Friday’s protest follows an open letter circulated last week by Art Space Sanctuary and New Sanctuary Coalition, in which the activists called on Fink and the museum to speak with artists, community leaders, and immigrant rights organizations about their alleged connections to mass incarceration. Artists including Tania Bruguera, Hito Steyerl, Andrea Fraser, and Mika Rottenberg signed the letter, as well as more than 220 others. In that letter, activists also demanded that MoMA and Fink take the funds currently invested in private prisons, and reinvest them in organizations that would put them toward combatting climate change and the imprisonment of members of communities along borders.

The action began as the first attendees to the MoMA party began entering the building. A group of around 150 amassed near the museum’s entrance, waving signs at those who were entering the museum. One protester set up two blocks of ice—one with the phrase “ABOLISH ICE” emblazoned on it, the other with the word “MoMA” etched into it—that slowly melted while protesters chanted phrases such as, “Hey, MoMA, what’s the odd aroma? Prison profits really stink! Fuck you, Larry Fink!”

Briefly, some activists brought the protest into the party, toting signs that read “MAKE SANCTUARY NOT PRISONS” and “MOMA DIVEST!” Beneath hanging Philippe Parreno sculptures, the activists held their banners up to party attendees, who milled around drinking champagne in the museum’s svelte and newly refurbished lobby. While all this was going on inside, many of the protestors remained outside, chanting and leading a teach-in as a line to enter snaked around the corner.
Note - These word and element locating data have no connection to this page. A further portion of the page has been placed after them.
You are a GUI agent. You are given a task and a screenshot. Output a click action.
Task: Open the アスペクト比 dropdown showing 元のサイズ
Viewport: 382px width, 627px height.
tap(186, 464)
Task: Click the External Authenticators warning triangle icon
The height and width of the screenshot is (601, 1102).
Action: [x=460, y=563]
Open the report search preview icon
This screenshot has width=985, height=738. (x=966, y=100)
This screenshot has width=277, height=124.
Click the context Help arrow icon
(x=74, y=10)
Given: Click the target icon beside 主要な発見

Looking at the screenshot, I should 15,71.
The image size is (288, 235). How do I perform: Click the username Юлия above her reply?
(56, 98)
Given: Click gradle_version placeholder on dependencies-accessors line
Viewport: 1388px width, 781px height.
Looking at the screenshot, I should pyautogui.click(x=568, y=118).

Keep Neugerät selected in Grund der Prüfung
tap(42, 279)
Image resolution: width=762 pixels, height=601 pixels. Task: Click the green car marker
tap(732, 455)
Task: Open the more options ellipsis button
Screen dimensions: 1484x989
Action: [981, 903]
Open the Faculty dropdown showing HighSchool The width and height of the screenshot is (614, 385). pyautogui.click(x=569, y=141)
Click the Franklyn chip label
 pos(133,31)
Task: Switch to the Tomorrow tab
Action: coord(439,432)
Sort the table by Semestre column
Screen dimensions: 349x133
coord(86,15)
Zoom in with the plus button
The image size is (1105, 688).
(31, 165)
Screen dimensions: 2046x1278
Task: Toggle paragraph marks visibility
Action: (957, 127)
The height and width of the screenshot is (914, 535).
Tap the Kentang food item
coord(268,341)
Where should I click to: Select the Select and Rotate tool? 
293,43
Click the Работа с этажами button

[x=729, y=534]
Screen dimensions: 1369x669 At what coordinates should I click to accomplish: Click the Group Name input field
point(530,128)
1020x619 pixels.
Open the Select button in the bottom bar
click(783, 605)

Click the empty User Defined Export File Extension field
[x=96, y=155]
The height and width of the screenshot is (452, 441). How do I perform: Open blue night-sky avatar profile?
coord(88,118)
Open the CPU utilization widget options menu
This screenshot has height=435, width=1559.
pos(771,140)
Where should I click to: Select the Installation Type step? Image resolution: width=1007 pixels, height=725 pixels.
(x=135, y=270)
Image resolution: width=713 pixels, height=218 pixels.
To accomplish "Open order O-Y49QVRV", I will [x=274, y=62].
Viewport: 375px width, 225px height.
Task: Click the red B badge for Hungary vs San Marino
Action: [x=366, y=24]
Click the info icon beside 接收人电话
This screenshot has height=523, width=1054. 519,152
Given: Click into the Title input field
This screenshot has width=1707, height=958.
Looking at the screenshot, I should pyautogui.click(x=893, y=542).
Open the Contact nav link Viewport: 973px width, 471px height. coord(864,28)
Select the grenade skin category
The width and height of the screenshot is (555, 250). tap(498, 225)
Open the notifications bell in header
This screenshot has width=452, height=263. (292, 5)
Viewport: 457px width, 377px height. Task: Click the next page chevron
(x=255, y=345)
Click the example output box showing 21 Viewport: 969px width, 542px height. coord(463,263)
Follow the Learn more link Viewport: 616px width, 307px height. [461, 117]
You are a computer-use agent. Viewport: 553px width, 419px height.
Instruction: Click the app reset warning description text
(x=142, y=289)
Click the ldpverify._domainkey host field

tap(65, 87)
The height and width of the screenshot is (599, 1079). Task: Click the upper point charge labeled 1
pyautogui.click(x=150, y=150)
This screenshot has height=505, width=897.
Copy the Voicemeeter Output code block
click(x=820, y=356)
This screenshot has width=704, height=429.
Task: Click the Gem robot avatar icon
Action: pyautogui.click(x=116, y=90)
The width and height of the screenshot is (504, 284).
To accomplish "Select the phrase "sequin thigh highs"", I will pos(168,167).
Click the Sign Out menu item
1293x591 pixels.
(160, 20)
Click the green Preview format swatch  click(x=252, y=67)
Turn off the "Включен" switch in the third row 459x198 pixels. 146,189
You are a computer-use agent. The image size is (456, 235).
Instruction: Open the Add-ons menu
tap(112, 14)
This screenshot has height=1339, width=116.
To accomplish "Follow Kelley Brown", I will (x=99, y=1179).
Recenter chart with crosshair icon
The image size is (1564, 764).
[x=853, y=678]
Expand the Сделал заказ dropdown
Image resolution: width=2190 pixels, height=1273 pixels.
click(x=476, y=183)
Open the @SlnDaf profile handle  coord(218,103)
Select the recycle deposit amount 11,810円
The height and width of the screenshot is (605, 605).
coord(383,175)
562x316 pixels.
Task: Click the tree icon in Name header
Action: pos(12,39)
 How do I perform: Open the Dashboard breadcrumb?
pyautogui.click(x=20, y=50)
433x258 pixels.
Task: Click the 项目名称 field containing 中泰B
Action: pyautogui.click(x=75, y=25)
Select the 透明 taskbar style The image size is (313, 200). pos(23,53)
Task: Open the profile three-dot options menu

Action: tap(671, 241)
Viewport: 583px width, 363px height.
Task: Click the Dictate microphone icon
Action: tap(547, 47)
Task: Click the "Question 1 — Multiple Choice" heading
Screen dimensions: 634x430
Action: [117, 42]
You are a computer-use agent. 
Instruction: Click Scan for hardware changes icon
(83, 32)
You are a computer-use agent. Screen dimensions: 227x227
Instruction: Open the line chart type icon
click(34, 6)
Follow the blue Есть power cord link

For Amin Husain, a member of Decolonize This Place, keeping Fink on the MoMA board while urging him to change his investments could potentially lead to more progress than demanding his resignation. “Removing Warren Kanders didn’t stop tear gas from being used, but the divestment opens up a pathway for the museum,” he said.

Fink is not the only member of MoMA’s board that is being protested right now, however. The Brooklyn-based advocacy group Center for Popular Democracy has announced plans to lead a protest on Monday, the day of MoMA’s public reopening, in which attendees will demand the removal of businessman and ARTnews Top 200 collector Steven Tananbaum from MoMA’s board. Tananbaum is the founder of GoldenTree Asset Management, a hedge fund that reportedly owns at least $2.5 billion in debt from Puerto Rico, which is currently undergoing a financial crisis. (A representative for Tananbaum declined to comment for this article.)

The goal of Friday’s protest, activists said, was ultimately about getting Fink to alter his investments. “It’s not just divestment—it’s divest and reinvest,” Nitasha Dhillon, another member of Decolonize This Place said, feeling hopeful that Fink could get in touch with the local community and come up with a newer, more socially engaged cause to support. She said that the Fink/MoMA campaign could be a way of reaching a broader public than Decolonize This Place’s previous activism at the Whitney. “With Kanders,” she said, “we were talking about decolonization, but people outside the movement didn’t really understand it. Divest-reinvest makes sense now.”